Em prólogo, a presença do poeta, na literatura brasileira moderna, é das mais importantes, não fosse ele o primeiro escritor a “organizar” e sistematizar as conquistas de 1922, a que estavam ligados poetas que vinham de correntes tradicionais. Drummond foi o nosso primeiro poeta a entrar “puro” na fase nova, e a inaugura exatamente em 1930, com Alguma poesia, etapa que seria uma espécie de “segundo tempo” do modernismo brasileiro, com a revitalização também da prosa. Em A rosa do povo (1945) testemunha sua reação ante a dor coletiva e a miséria do mundo moderno, com seu mecanismo, seu materialismo, sua falta de humanidade. 
Cinqüenta e cinco poemas compõem a obra "A Rosa do Povo", que foi criada por Carlos Drummond de Andrade entre os anos de 1943 e 1945. É o mais longo de seus livros de poemas. (E o próprio título do poema tem uma simbologia: uma rosa nasce para o povo, será a poesia para o coletivo? Para tentar saber, precisamos ler o poema "A flor e a náusea"). 

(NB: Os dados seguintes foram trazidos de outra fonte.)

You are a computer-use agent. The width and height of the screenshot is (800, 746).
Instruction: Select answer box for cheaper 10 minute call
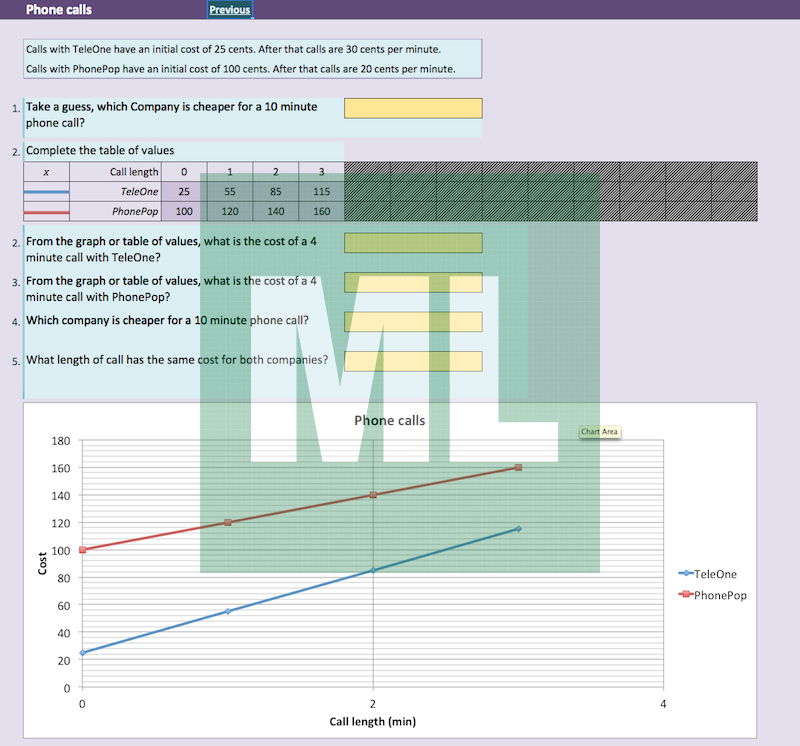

Nessa época, o mundo vivia o horror da Segunda Guerra Mundial, e Drummond, que nunca fora alheio a questões ideológicas ou humanas, aos sofrimentos ou à dor dos seres na cidade ou no campo, escreveu neste livro (ao lado de outros diversos temas) sua indignação e tristeza melancólica com o mundo, com a violência e com a necessidade de se ter uma ideologia.
A Biografia Drummoniana
Nasceu em Itabira (MG) em 1902. Fez os estudos secundários em Belo Horizonte, num colégio interno, onde permaneceu até que um período de doença levou-o de novo para Itabira. Voltou para outro internato, desta vez em Nova Friburgo, no estado do Rio de Janeiro. Pouco ficaria nessa escola: acusado de “insubordinação mental” – sabe-se lá o que poderia ser isso! -, foi expulso do colégio. Em 1921 começou a colaborar com o Diário de Minas. Em 1925, diplomou-se em farmácia, profissão pela qual demonstrou pouco interesse. Nessa época, já redator do Diário de Minas, tinha contacto com os modernistas de São Paulo. Na Revista Antropofagia publicou, em 1928, o poema “No meio do caminho”, que provocaria muito comentário.
No meio do caminho tinha uma pedra 
tinha uma pedra no meio do caminho 
tinha uma pedra 
no meio do caminho tinha uma pedra.
Nunca me esquecerei desse acontecimento 
na vida de minhas retinas tão fatigadas. 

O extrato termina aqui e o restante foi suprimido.